Coddington's art presents in dynamic ways, embodying movement and sculptures that emerge from natural fibers. Her portion of the exhibit is more gallery-style, the artwork is spread out between groups of objects so that you can look at her work as their own, individual pieces of art, according to Carter.
“Ann Coddington's beautiful, poetic and evocative work in ‘Threads’ helps us think about another kind of material, in this case linen, which can be transformed into the different kinds of sculptures of work in a totally different way,” Carter said.
Net-like figures hang from the ceiling, and the threaded designs come in a range of sizes and styles. Some have large gaps in between, like a group of hanging nets, and some are tightly threaded sculptures. Coddington's "Little Arm” sculpture explores her relationship with her daughter and the feeling of being far apart. Paying homage to the title of the exhibit, Coddington has created a piece called "Work in Progress,” which she will continue to work on throughout its duration.
"I think it’s nice for the viewer to be able to see the construction of it,” Coddington said. “That technique is called twining; it’s an off-loom weaving process. We usually think of weaving like a loom, and it’s very similar to that except it’s not loom-based.”
Coddington will teach this technique at an upcoming workshop.
On the right side of the exhibit, glass adorns the “Spheres of Influence” portion, which explores how glassmakers, glass inventions and glassblowers have impacted the University of Wisconsin-Madison’s education and life.

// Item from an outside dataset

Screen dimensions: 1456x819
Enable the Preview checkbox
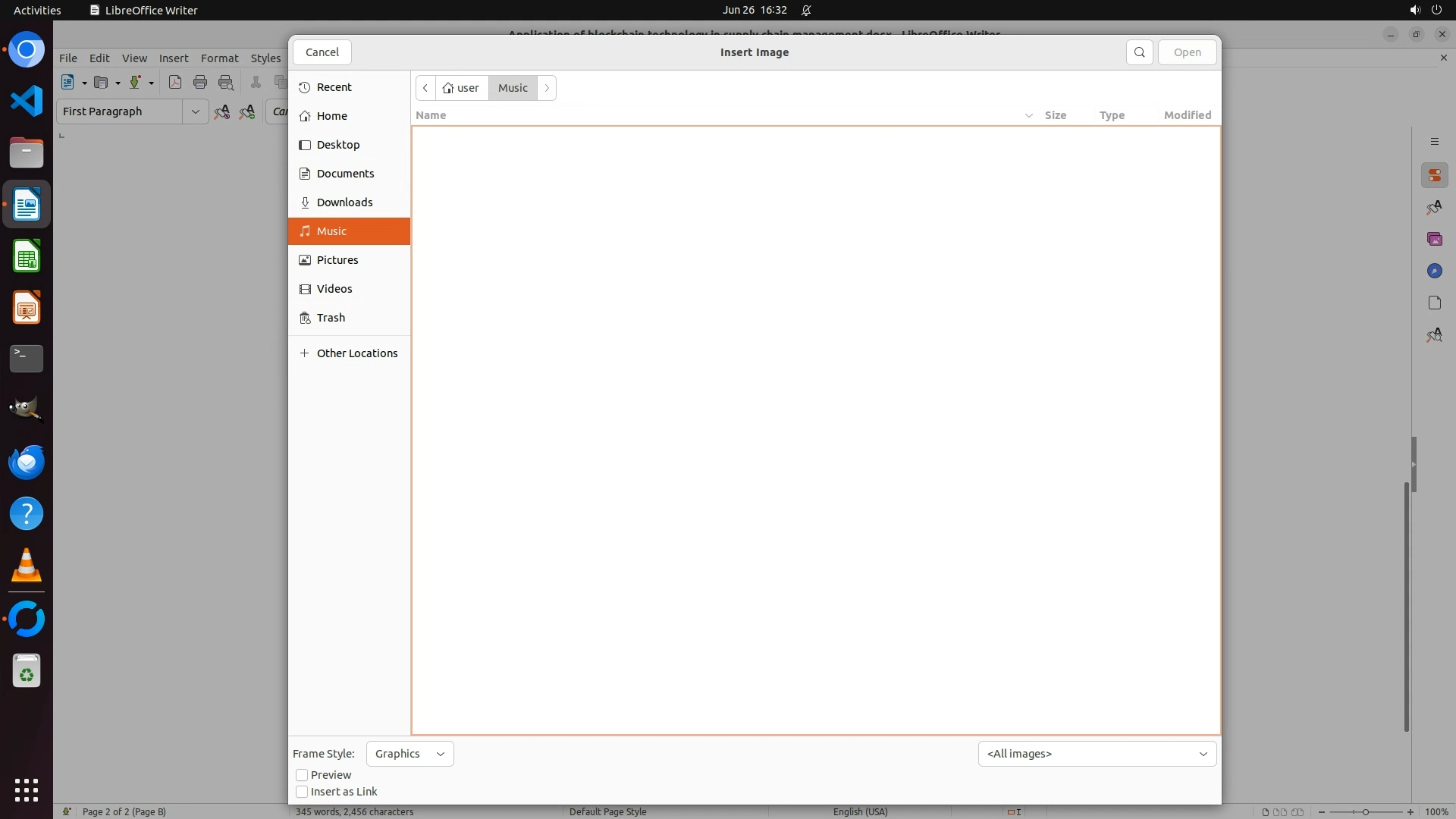tap(302, 775)
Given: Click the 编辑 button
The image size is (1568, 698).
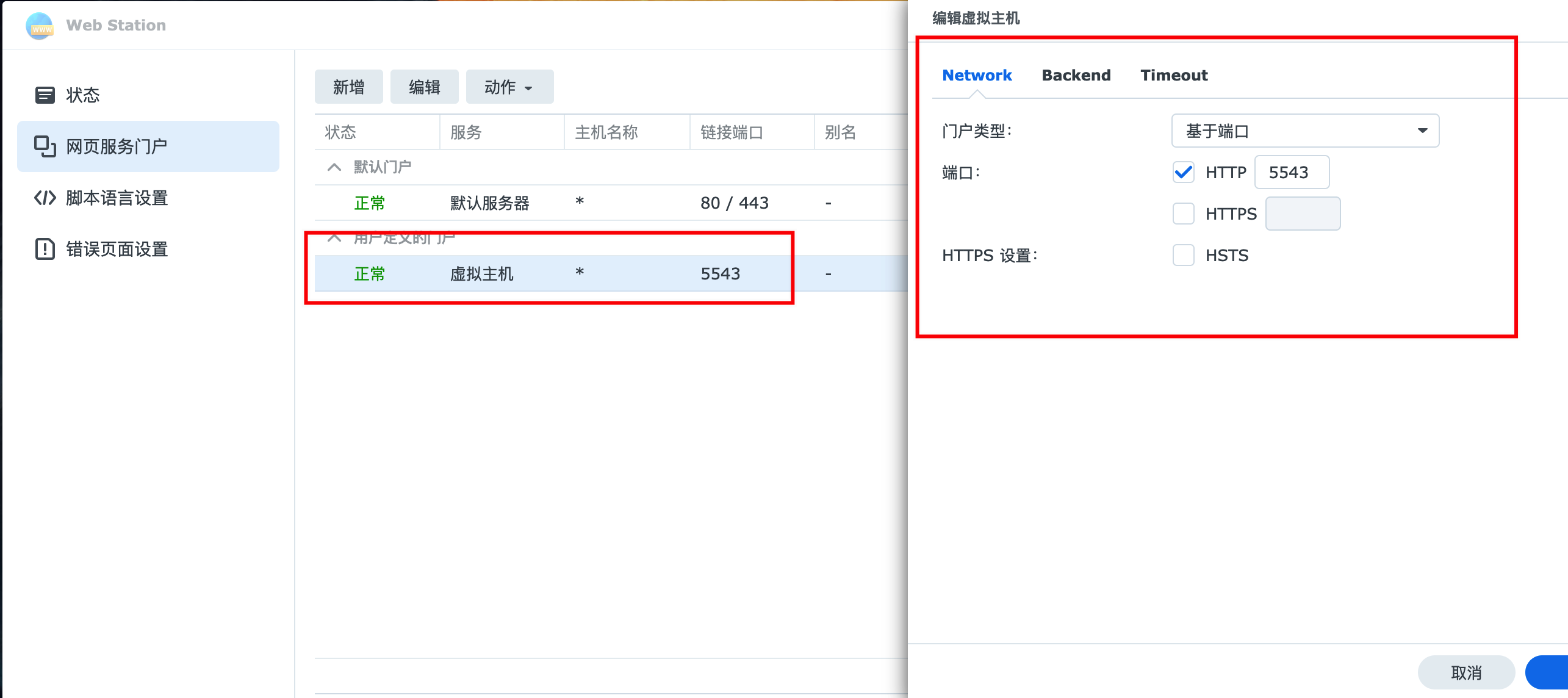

There's a captivating spread of sculptural invertebrates from the 1800s, fashioned by a German father-and-son duo Leopold and Rudolph Blaschka, who developed the Blaschka models. The sculptures were recreated by professional glass blowers and are on loan from the UW-Madison Zoological Museum. There’s also stones from UW-Madison’s Geology Museum and lantern teaching slides from UW-Madison's Astronomy department.
In the back of the exhibit sits a Work in Progress Lab, where viewers can find directions for starting projects like crochet, mending, felting and beyond.
"We're thinking hard about how we can slow down visitors experiences in a gallery — creating an experience where people want to come in, look around, maybe learn something, maybe look around, maybe get excited and then be incited to sit down, maybe connect with people and think about objects in the world around us,” Carter said.
The “Material Intelligence” exhibit is supported by the Chipstone Foundation, the Anonymous Fund, The UW-Madison School of Education Impact 2030 Helen Burish Fund, the UW-Madison Office of the Vice Chancellor for Research with funding from the Wisconsin Alumni Research Foundation and the Marilynn R. Baxter Fund.